Institutional investors jostling one another this year for a toehold in existing power plants or toll roads — in search of the steady, reliable yields sovereign bonds used to provide — might want to rethink their reluctance to invest in new ones instead.
That's the contention of some industry analysts, even as a growing number of investors focus on the bond-like charms of so-called brownfield infrastructure, with little apparent appetite for the added risks — in construction delays, cost overruns or uncertain demand forecasts — that can bedevil the new greenfield projects.
With demand for those core assets increasingly outpacing supply, that could be poised to change.

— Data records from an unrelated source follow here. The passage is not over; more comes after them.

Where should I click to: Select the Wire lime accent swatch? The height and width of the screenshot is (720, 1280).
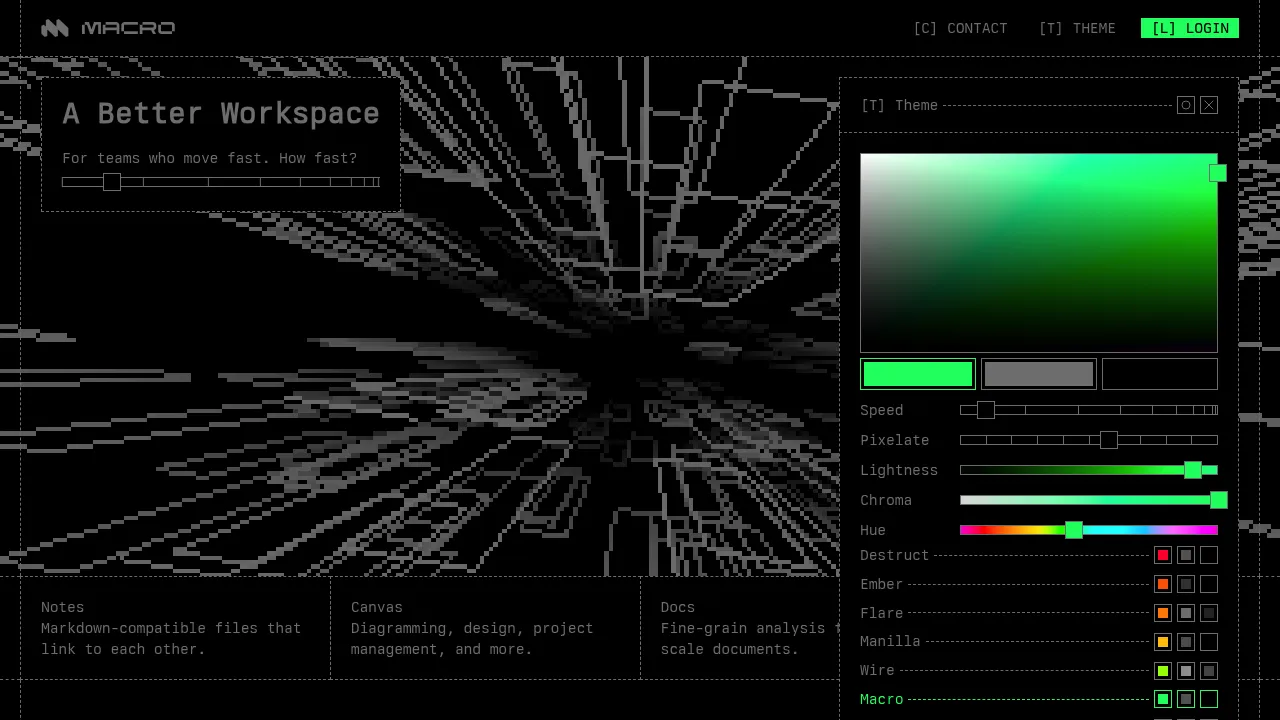[x=1163, y=671]
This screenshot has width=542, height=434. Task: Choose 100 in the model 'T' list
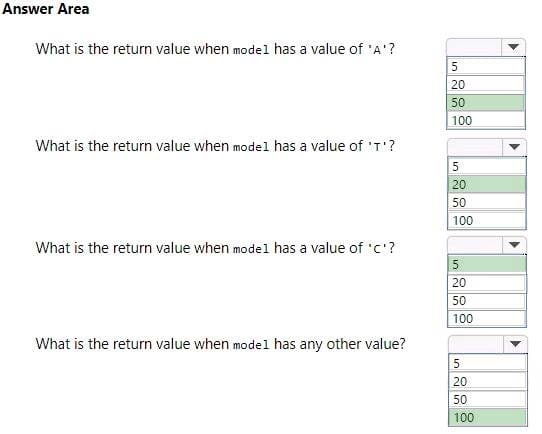[x=487, y=220]
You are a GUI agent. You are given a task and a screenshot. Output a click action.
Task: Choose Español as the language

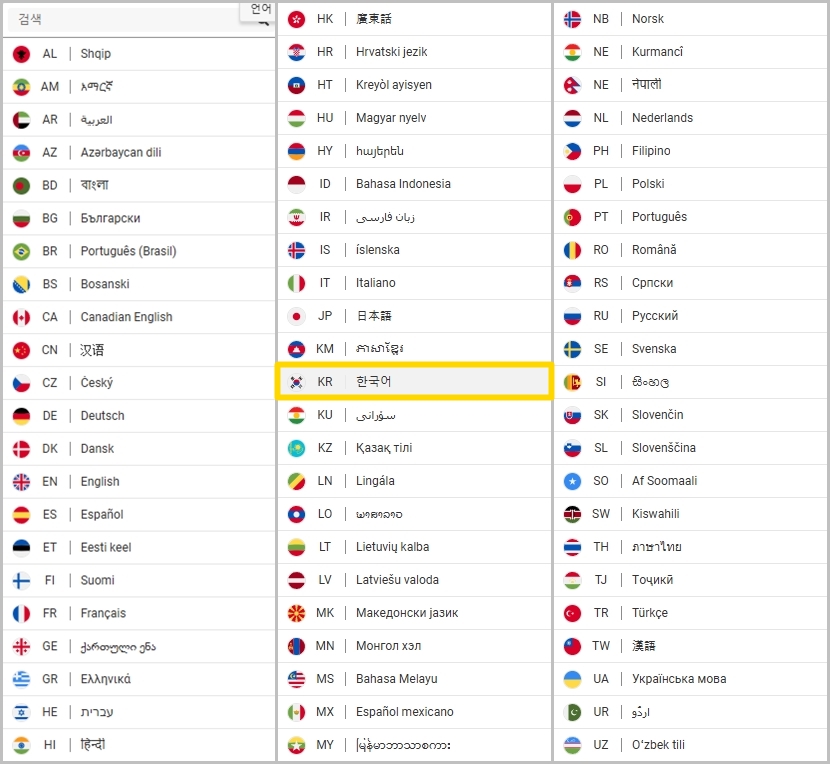point(139,515)
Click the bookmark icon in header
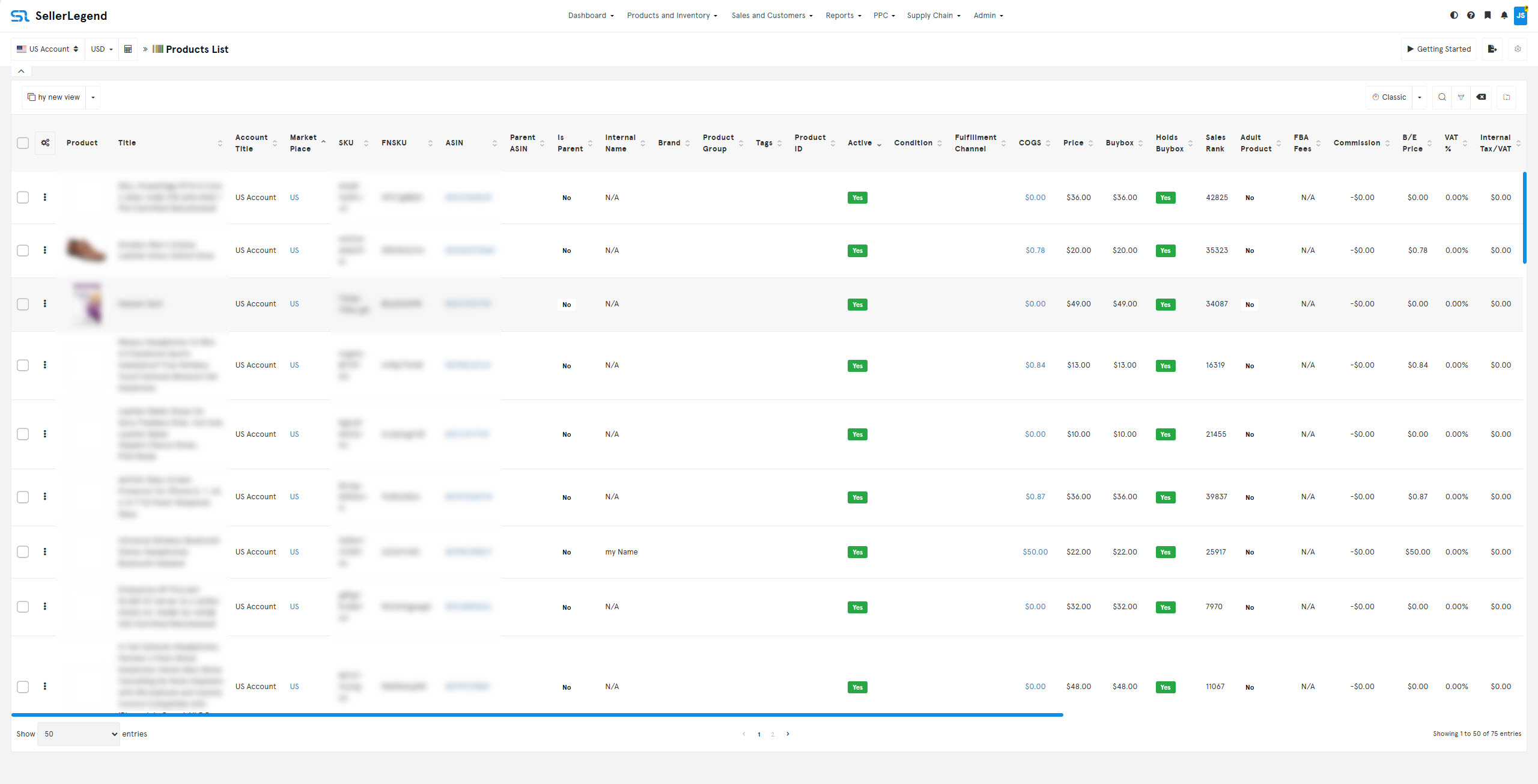This screenshot has width=1538, height=784. pyautogui.click(x=1488, y=16)
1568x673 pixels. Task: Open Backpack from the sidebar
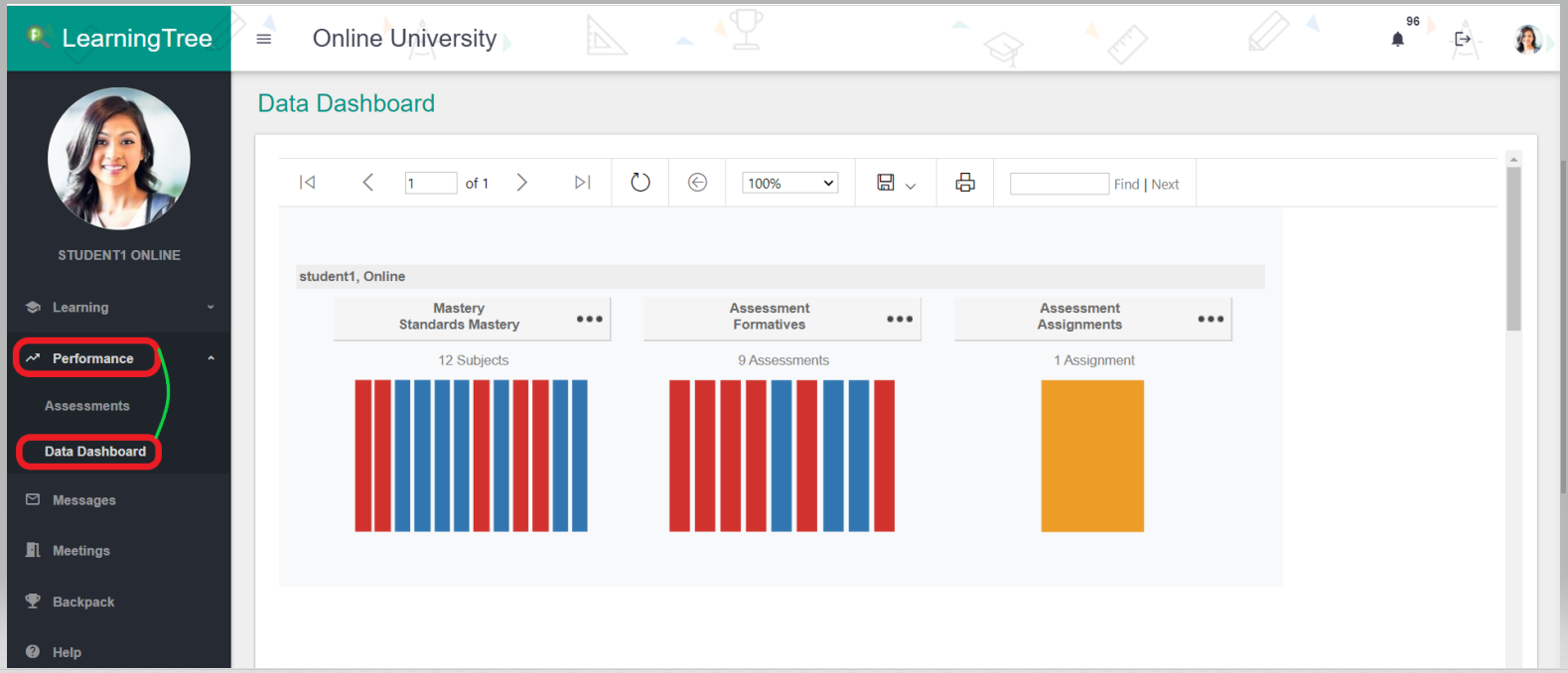(83, 602)
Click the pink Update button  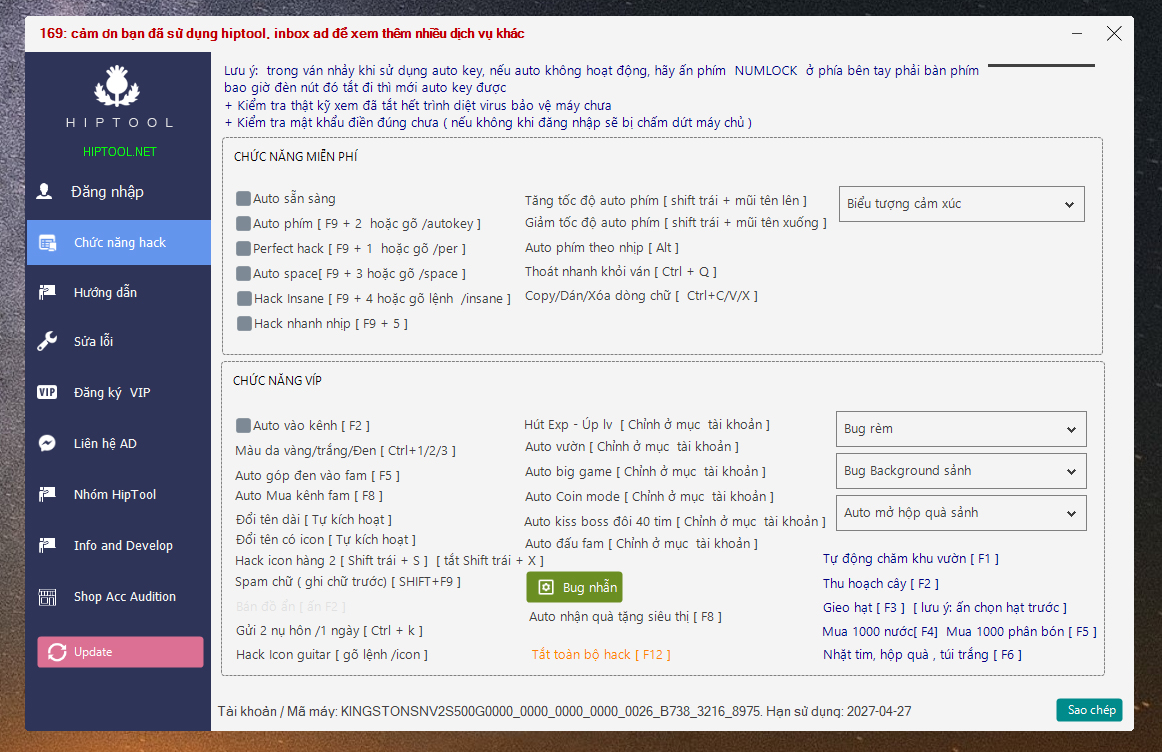120,652
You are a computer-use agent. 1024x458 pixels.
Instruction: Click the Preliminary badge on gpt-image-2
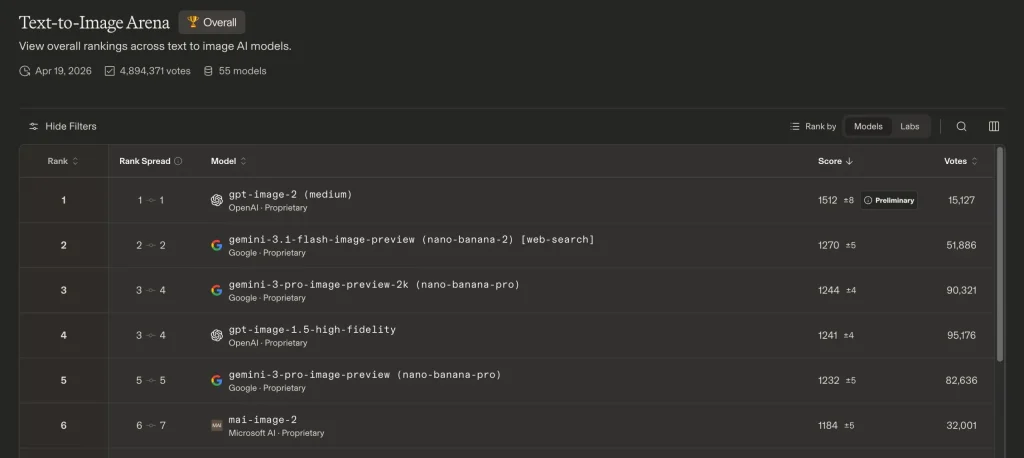tap(888, 200)
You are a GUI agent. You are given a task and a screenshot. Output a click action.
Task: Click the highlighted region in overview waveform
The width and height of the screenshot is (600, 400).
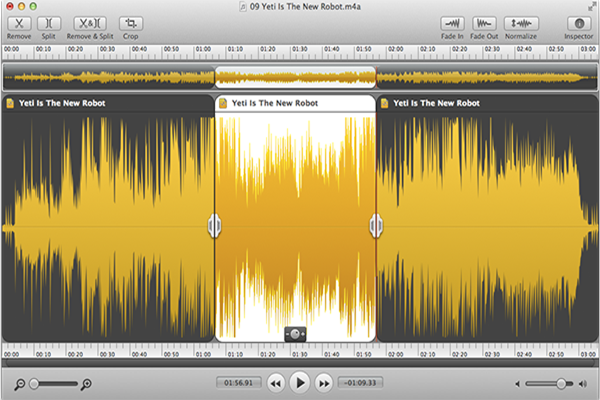point(295,77)
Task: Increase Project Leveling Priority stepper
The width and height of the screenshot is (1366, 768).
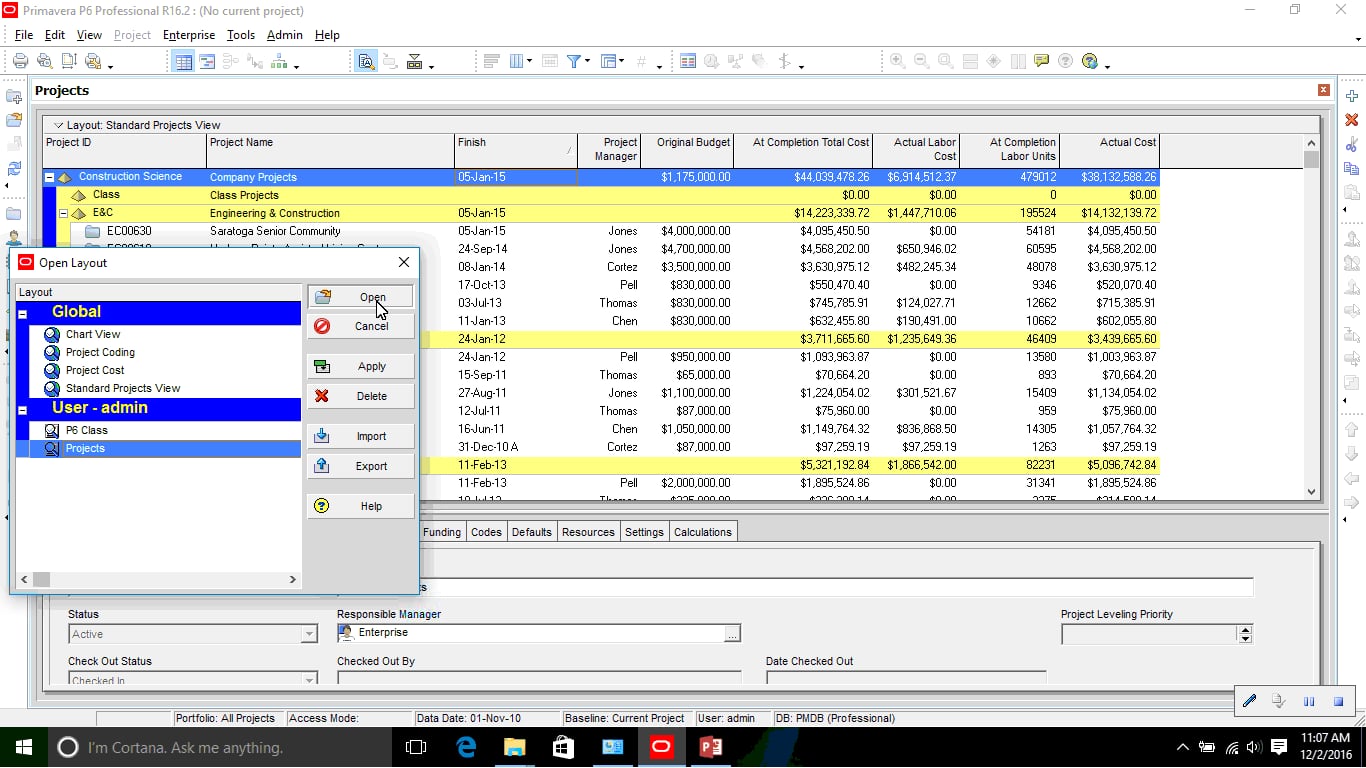Action: point(1245,630)
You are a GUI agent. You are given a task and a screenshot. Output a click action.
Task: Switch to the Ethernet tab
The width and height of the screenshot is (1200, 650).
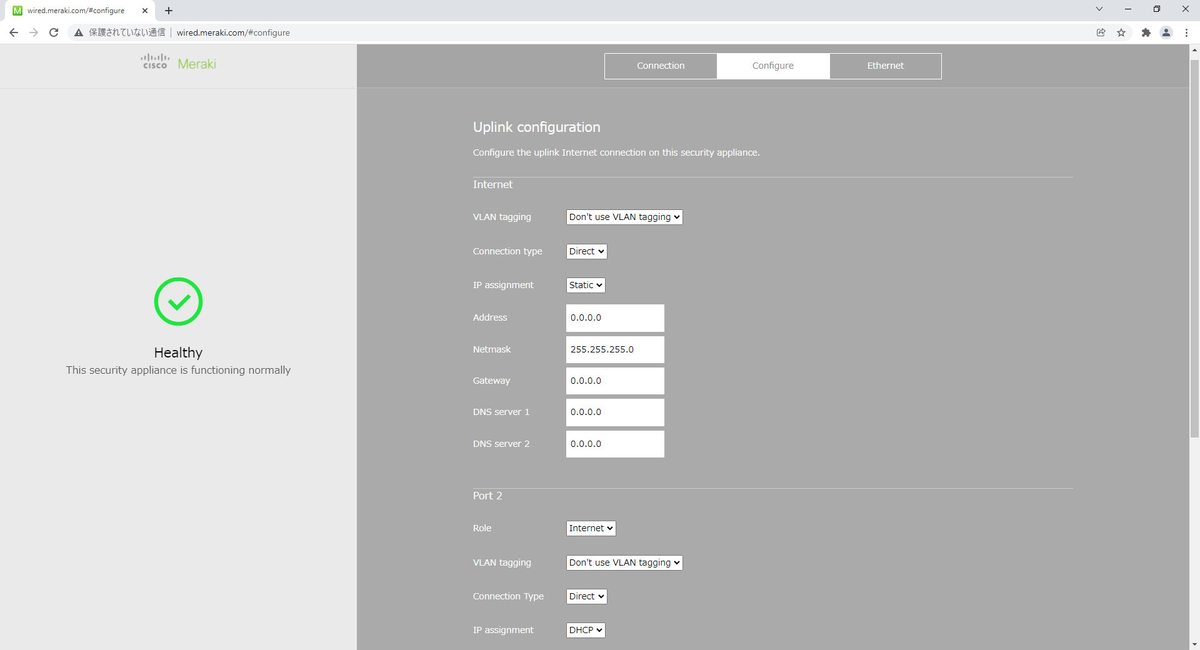pyautogui.click(x=885, y=65)
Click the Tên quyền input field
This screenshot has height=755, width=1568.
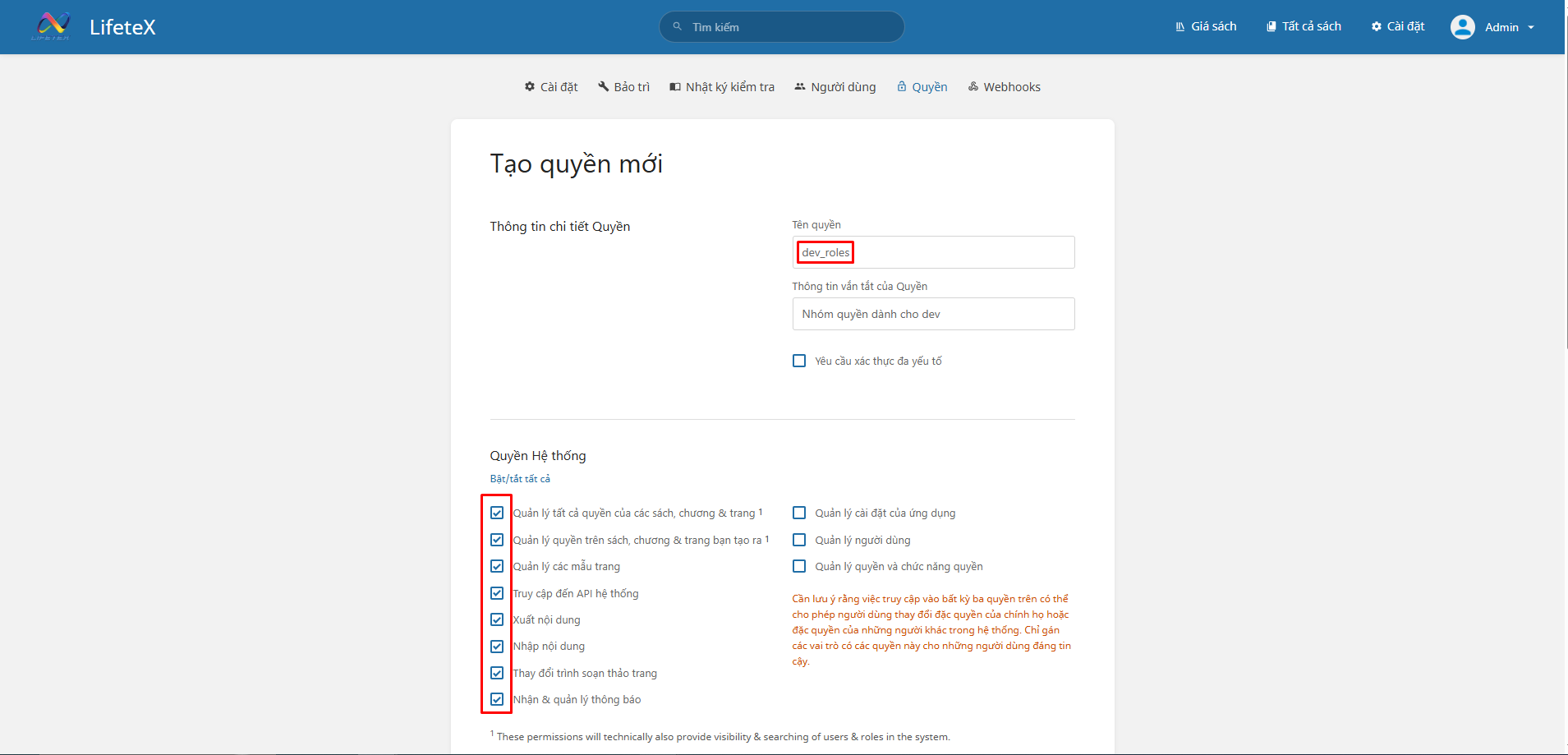tap(933, 252)
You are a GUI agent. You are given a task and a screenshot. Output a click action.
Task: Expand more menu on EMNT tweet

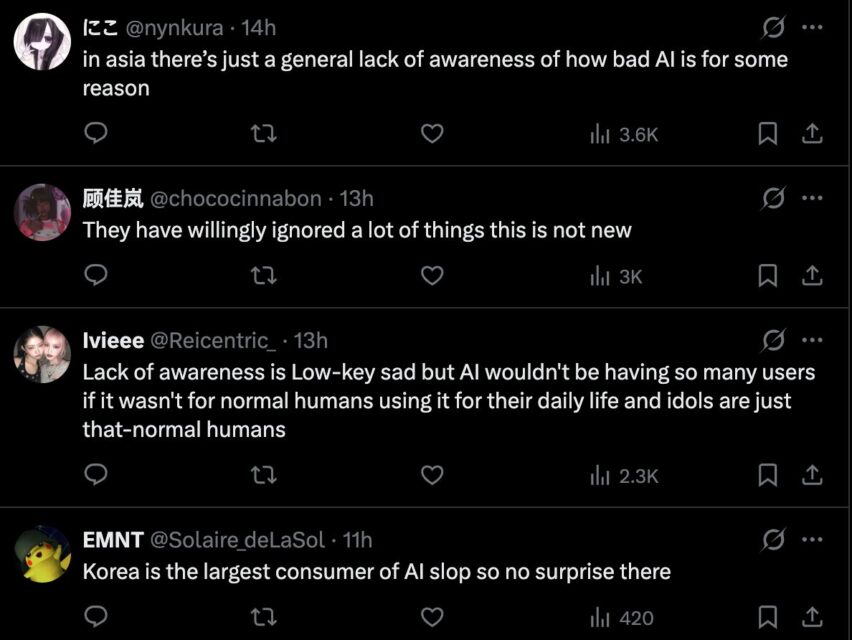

In a recent interview, Frederic Blanc-Brude, director of the infrastructure research institute launched in Singapore three months ago by Paris-based EDHEC Business School, said a soon-to-be-published EDHEC survey of roughly 90 asset owners and 90 managers of infrastructure assets suggests greenfield investments might be on the cusp of becoming more mainstream.
The survey found allocations to core, developed markets brownfield infrastructure remain the prime focus for asset owners and managers.
However, a substantial 30% of asset owners cited greenfield projects with long-term contracts or rates of return set by government agencies as “very attractive” or “rather attractive” investment targets — a level of interest greater than the managers surveyed had predicted, said Mr. Blanc-Brude. The research was sponsored by the Global Infrastructure Hub, established by the G-20 to promote investment in infrastructure and policy initiatives supportive of infrastructure.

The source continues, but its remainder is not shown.